_PROBLEM TO SOLVE_: Return each line of the records below that contains the string "purple". Case counts.

>> start PROVIDED ENTRIES

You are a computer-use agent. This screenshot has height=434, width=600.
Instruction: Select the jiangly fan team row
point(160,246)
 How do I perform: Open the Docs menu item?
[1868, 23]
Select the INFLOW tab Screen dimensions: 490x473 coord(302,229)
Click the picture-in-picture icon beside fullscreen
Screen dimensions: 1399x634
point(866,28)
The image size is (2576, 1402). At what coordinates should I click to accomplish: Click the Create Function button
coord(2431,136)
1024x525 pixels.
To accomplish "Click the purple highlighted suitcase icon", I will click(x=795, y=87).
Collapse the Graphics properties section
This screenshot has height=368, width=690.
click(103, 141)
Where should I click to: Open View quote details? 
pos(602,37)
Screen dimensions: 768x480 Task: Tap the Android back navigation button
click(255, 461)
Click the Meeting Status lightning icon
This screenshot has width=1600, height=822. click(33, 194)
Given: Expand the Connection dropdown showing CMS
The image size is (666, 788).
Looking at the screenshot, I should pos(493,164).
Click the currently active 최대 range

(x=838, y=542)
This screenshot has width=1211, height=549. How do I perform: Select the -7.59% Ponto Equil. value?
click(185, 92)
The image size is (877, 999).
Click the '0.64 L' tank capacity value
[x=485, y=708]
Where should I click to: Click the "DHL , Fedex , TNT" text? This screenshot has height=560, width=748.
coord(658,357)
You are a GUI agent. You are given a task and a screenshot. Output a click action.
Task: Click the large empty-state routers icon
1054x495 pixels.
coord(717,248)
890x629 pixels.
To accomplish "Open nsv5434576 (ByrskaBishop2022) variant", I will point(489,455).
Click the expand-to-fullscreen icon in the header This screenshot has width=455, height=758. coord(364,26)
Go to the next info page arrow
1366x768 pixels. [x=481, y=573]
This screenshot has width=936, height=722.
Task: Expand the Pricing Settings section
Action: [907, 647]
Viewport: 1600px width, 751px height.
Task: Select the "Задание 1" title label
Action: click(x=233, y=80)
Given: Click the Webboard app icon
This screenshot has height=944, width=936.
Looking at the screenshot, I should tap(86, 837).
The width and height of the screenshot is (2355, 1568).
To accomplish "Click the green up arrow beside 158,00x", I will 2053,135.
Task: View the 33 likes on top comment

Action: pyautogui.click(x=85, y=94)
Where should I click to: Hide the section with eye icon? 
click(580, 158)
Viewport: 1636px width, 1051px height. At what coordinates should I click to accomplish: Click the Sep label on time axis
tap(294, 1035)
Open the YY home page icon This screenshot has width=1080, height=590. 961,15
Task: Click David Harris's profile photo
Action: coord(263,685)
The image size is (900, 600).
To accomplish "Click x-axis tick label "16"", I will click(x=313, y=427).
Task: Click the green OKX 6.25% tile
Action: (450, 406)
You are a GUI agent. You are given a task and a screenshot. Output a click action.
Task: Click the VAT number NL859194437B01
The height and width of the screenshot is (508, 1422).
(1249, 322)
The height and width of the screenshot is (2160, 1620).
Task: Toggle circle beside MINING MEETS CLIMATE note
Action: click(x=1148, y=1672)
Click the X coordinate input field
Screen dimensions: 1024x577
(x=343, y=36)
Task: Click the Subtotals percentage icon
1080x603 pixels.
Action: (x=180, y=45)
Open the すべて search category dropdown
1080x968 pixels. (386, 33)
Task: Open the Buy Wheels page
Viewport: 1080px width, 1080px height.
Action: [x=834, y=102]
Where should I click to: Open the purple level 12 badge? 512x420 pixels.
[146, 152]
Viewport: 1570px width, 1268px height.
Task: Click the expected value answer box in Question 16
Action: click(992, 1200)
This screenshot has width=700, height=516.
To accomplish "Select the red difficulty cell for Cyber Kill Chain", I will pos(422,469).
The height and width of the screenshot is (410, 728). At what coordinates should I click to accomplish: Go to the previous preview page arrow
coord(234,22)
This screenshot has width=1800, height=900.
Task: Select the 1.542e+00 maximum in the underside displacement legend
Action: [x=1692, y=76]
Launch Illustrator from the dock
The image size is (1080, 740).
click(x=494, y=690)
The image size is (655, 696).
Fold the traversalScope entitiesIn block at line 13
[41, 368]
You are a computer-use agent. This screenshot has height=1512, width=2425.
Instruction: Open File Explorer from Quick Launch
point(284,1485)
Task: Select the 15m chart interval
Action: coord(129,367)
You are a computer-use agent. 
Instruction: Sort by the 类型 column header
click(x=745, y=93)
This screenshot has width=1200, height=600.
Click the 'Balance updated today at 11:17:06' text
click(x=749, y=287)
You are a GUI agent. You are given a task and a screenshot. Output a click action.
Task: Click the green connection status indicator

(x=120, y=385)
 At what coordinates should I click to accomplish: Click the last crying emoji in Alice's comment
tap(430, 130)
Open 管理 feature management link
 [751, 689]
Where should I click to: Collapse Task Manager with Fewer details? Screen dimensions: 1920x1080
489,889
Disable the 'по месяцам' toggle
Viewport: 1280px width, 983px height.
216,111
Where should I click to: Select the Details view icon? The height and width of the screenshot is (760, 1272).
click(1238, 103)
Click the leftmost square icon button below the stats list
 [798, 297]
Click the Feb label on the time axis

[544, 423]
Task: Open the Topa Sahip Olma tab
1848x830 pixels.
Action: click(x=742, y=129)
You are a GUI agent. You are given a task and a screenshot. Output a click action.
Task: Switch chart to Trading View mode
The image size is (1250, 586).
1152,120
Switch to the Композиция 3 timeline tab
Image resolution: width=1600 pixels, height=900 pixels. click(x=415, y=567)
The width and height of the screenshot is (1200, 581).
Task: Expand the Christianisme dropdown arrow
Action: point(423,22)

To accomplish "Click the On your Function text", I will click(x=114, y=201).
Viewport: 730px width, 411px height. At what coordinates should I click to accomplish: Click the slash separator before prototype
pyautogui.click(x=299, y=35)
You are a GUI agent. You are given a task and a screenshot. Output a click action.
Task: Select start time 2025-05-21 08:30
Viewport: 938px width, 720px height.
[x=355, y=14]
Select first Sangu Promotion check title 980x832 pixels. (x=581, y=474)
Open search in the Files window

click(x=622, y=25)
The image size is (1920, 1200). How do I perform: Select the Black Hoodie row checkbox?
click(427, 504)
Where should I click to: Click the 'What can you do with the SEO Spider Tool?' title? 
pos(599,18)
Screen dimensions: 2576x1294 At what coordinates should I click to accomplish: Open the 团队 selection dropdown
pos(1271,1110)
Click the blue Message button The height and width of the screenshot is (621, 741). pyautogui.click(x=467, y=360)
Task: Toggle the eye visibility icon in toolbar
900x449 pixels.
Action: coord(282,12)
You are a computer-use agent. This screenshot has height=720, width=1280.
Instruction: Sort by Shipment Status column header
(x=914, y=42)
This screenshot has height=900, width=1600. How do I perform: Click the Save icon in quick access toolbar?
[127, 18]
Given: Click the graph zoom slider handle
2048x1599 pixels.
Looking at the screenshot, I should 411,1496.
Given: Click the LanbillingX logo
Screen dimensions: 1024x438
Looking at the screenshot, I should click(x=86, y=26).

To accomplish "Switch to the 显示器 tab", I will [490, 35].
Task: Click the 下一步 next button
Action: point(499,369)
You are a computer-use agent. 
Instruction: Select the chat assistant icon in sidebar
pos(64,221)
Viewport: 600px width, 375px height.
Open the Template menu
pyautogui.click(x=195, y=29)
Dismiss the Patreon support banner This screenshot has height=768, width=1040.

>> end PROVIDED ENTRIES

_CORRECT RESULT_:
To accomplish "Click the purple highlighted suitcase icon", I will click(x=795, y=87).
Where should I click to: Open the purple level 12 badge? 512x420 pixels.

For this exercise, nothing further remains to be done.